As you might’ve guessed we’re going to start from the ground and work our way up discussing some reality based lessons along the way. As a Scout you’re going to be working in a 360 deg hostile environment and usually outside of the overt support of adjacent units. Your communications will reflect this. All follow a pattern to be effective known as the PACE plan. There’s two types of communication- verbal and non-verbal, with two categories, electronic and non-electronic. Rule number one is that in a hostile environment if you do not control both the transmission path and the reception, your communications are not secure. What does this mean exactly? Let’s say you send a signal, any signal. It’s seen and recognized by friendlies, but also potentially by the opposition. It can become a double edged sword if not carefully used.
When planning communications for a Patrol, we use the PACE acronym, standing for Primary, Alternate, Contingency, Emergency. It’s fairly self explanatory. We’ve all heard “one is none, two is one”; four is best. It’s proven science. Let’s take this a step further. You’ll have a PACE plan at the individual level, meaning what’s known as your survival signal kit. This includes anything your team standardizes on, and is limited to your imaginations. It’s primary purpose is getting you rescued by friendlies. The next layer is inra-team. These include any hand and arms signals, near and far recognition signals(passwords, number combinations), and the team’s survival signals. These are developed by the team; there’s no common law standard here, as long as everyone is on the same page and has everything committed to memory. The last layer is intra-unit. A patrol should never be out alone- certain recognition signals should be put into place before the units ever move out. Each of these layers need their own PACE plan. If it seems that this is complicated, trust me, it’s not in practice. We can put it all together in what’s known as a Signals Operating Index(SOI) and studied by everyone during the planning phase of your operations.
Survival signals are just what the name implies; a set signal standard to get you rescued. Options include signal mirrors, arranging rocks, or starting fires in a pre selected pattern. It’s limited by your imagination but keep in mind everyone must be on the same page.

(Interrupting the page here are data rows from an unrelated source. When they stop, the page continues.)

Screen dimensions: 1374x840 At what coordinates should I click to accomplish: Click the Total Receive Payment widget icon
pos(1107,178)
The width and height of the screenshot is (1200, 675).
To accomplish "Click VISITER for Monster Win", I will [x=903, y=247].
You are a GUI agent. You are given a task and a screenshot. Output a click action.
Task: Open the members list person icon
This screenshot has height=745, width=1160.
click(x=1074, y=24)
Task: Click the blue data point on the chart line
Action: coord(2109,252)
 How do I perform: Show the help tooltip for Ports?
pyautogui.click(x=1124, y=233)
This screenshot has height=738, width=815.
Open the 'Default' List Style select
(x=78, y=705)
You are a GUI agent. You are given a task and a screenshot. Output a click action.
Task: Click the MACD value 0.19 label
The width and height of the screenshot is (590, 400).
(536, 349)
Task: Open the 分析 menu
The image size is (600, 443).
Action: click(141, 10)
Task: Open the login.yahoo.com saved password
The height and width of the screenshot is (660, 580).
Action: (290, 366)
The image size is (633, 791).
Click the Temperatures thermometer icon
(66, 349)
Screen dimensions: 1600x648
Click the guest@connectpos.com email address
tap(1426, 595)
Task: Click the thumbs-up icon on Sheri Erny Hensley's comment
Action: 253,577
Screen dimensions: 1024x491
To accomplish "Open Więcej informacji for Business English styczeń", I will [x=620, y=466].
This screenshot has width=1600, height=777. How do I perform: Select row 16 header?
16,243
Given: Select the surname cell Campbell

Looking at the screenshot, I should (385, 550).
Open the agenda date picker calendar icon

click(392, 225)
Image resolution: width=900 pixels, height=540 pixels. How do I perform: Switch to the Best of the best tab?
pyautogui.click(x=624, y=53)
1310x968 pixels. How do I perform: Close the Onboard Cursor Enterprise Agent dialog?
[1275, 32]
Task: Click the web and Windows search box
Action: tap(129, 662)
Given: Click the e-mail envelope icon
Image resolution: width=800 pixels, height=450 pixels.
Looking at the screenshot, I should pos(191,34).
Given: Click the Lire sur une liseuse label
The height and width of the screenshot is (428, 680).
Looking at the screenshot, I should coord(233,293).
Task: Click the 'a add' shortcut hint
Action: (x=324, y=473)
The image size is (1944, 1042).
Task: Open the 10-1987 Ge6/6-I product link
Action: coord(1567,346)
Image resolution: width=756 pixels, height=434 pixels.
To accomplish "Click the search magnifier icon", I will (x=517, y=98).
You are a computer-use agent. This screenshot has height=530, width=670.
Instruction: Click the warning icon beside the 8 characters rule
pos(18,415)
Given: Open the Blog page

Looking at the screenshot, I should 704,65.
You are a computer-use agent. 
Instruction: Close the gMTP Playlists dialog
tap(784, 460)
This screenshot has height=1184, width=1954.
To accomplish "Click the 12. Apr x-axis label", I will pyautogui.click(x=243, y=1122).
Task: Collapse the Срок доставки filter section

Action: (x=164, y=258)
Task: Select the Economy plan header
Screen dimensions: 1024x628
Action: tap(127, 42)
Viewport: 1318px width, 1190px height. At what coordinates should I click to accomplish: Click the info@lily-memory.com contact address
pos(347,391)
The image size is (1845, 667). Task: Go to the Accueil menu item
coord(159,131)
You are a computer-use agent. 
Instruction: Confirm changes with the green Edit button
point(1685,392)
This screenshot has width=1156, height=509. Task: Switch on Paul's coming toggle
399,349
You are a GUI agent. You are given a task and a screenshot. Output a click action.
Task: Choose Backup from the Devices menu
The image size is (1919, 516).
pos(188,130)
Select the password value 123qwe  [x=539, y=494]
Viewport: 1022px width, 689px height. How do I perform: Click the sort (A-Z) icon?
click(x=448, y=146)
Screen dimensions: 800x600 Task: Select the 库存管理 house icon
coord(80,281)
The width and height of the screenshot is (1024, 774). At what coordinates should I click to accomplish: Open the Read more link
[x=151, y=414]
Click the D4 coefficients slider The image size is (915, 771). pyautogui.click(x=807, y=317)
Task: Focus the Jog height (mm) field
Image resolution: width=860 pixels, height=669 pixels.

For example, one method that worked very well for me is each member of the patrol carrying a short strip of white cloth tape(known as engineer tape) with a sharpie marker. In the event that we needed to break contact or make a hasty movement to a rendezvous(RV) point, the tape would be left at the (RV) point with a circle drawn for each member of the team. Injured members would be marked with a slash in the circle; KIA team members marked with an X. It’s simple, and it worked for us. For myself, I carried a blood chit, bright orange cloth(known as a VS-17 panel), signal mirror and reflective American flag patch in predetermined, standardized locations on my body. This was team and detachment standard should an individual get lost or separated. As a primer this should illustrate what works. Remember, simpler the better, and you’re limited only by your imagination. As long as it becomes an accepted standard within your group, you’re good to go.
This simple, mundane stuff can be boring. Got it. But it’s vital to know, and is crucial to the patrol. Now we’ll look at everyone’s favorite topic…electronic toys. Just like with non-electronic means, these are layered between individual, intra team, and intra-unit.
On the individual level, the Patrol Leader first needs to examine a couple things. Does everyone need a radio? Most often I say no. The more radios, the larger the electronic signature, the greater the risk of accidental discharge of the radio(yeah, it’s as bad as AD’ing your weapon and I’ll explain why another day) and the increased risk of one of your radios becoming lost and/or captured.
I’ll pause here to drive home a key point- your equipment, each piece of kit, is a precious resource. While everything is expendable when concerning lives, it also should not be haphazardly lost or broken. Do not expect replacements…you are your own resupply. This is why we tie everything down. Everything.
Everyone, and I mean everyone, who steps out on your patrol should know how to use all of the equipment inside and out(including field programming), when they’re cold wet and tired. There’s no excuse not to. That being said, the Patrol Leader needs a radio for Command and Control purposes to link up with other teams operating in the area. This is what is referenced to in other places as the Squad Radio, and is used on the local level, meaning it’s strictly Line of Sight(VHF or UHF). There’s certain linkup frequencies and callsigns created for each individual patrol, following…you guessed it, the PACE plan. Unless there’s an emergency, typically these communications also follow what’s known as commo windows. More on this later.
Next comes the Radio Telephone Operator(RTO, sometimes referred to as a RATELO) on the team. While everyone should be familiar with radio operation, this man is an expert. The critical task the RTO has is twofold; creating a link during the Commo Window with a higher echelon to send battlefield reports and/or updates, and to troubleshoot or repair equipment in the field. As I said, expect no resupply, expect no help. Most often the Recon Team will find itself outside the range of LOS capabilities, leading them to using HF communications. Near Vertical Incidence Skywave(NVIS) is the technique of choice, to be covered in a later post.
This is your primer on communications planning considerations. As I’ve attempted to drive home, remembering the basics and keeping everything as simple as possible is ultimately the most critical skill. Every member of your patrol should know each means of signal inside and out, when they’re cold wet and tired. The mission success and your lives very well do depend upon it.